Little Chef
Garlic Shrimp Stir Fried Meal Prep by Jeremysry
By Jeremy Sry
High-protein garlic shrimp stir fry with broccoli, bell pepper, and rice portioned into four meal prep containers.
Serves: 4Prep: 10 minCook: 15 min
Ingredients
- 1 lb large shrimp, peeled and deveined
- 1/2 tsp salt
- 1/4 tsp black pepper
- 2 tbsp olive oil, divided
- 4 cloves garlic, minced
- 1 tsp fresh ginger, minced
- 2 cups broccoli florets
- 1 bell pepper, sliced
- 3 tbsp soy sauce
- 1 tbsp rice vinegar
- 1 tsp sesame oil
- 3 cups cooked rice
Instructions
- Season shrimp evenly with salt and pepper.
- Heat half the olive oil (1 tbsp) in a large pan or wok over medium-high heat. Add shrimp and cook 1–2 minutes until they just turn pink; remove from pan and set aside — they don't need to be fully cooked yet.

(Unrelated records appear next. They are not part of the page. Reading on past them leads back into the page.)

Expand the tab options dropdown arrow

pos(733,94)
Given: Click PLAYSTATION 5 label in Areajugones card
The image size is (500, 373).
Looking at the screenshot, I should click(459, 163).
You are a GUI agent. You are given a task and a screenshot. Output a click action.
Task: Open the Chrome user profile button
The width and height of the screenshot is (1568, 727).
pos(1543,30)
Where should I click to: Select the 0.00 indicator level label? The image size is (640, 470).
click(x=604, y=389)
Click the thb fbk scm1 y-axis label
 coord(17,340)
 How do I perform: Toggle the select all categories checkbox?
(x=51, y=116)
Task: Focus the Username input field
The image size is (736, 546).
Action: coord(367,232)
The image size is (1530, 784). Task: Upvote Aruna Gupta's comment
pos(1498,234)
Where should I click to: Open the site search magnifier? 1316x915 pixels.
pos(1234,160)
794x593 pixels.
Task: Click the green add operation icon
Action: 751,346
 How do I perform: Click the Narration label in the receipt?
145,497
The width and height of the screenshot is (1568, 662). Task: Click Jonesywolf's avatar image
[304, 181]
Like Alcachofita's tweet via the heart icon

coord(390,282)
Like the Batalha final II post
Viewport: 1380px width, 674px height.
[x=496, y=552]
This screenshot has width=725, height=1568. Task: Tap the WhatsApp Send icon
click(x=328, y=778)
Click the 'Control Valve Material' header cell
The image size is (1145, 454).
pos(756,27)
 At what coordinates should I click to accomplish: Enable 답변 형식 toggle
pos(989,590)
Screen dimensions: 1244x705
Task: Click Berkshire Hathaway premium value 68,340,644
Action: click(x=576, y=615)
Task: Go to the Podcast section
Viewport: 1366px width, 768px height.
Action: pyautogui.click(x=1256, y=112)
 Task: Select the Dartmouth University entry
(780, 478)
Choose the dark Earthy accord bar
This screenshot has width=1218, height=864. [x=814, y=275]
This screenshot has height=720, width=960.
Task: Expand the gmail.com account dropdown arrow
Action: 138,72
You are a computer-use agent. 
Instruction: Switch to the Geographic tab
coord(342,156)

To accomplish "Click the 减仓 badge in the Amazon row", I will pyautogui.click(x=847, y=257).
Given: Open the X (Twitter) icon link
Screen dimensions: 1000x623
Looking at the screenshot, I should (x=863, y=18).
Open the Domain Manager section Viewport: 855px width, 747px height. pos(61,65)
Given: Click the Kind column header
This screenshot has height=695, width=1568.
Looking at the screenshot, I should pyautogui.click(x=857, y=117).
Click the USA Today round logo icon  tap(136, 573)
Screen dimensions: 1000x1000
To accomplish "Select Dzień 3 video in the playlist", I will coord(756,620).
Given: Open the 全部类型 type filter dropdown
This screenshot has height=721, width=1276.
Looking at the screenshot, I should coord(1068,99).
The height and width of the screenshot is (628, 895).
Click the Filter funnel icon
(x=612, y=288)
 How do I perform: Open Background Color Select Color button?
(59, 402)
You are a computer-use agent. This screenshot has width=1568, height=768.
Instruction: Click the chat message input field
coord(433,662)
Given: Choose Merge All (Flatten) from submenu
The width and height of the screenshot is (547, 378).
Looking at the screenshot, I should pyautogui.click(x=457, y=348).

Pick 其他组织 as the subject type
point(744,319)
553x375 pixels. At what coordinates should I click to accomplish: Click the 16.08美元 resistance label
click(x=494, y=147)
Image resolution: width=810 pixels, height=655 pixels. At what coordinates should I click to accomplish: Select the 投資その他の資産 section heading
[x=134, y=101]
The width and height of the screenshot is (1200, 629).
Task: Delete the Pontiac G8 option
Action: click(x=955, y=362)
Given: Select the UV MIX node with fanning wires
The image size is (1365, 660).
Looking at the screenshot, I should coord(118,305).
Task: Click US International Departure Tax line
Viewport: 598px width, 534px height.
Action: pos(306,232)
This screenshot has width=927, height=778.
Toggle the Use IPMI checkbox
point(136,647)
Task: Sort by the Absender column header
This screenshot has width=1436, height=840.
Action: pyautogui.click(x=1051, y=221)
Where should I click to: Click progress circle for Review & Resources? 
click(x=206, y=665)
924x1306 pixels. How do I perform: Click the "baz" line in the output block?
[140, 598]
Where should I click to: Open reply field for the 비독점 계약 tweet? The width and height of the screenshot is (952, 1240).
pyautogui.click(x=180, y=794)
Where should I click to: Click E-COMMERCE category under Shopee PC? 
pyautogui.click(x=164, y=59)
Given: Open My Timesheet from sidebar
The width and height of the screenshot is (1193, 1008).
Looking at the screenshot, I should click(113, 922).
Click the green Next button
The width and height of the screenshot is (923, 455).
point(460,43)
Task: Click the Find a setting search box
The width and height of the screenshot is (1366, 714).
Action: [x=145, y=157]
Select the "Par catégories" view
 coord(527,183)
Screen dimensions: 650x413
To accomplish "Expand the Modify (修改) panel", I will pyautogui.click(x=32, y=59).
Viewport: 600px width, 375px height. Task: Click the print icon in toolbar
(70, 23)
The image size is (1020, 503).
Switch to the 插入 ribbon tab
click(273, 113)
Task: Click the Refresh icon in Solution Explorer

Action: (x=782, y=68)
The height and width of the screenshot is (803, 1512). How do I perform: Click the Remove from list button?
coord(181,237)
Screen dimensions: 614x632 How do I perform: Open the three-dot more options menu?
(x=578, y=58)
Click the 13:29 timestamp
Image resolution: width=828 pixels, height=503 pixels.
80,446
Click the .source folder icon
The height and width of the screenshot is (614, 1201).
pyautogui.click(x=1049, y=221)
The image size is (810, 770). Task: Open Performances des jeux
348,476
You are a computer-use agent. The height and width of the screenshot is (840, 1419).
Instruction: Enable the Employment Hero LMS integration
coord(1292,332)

- In the same pan, add the remaining 1 tbsp olive oil over medium-high heat. Add garlic and ginger and cook 30–60 seconds until fragrant.
- Add broccoli and bell pepper; stir-fry 3–4 minutes until slightly tender but still crispy.
- Return the shrimp to the pan and stir to combine.
- Add soy sauce, rice vinegar, and sesame oil; toss everything together for 1–2 minutes until shrimp are fully cooked through.
- Add cooked rice and toss until evenly coated with the sauce.
- Divide evenly into four meal prep containers and refrigerate for up to 4 days.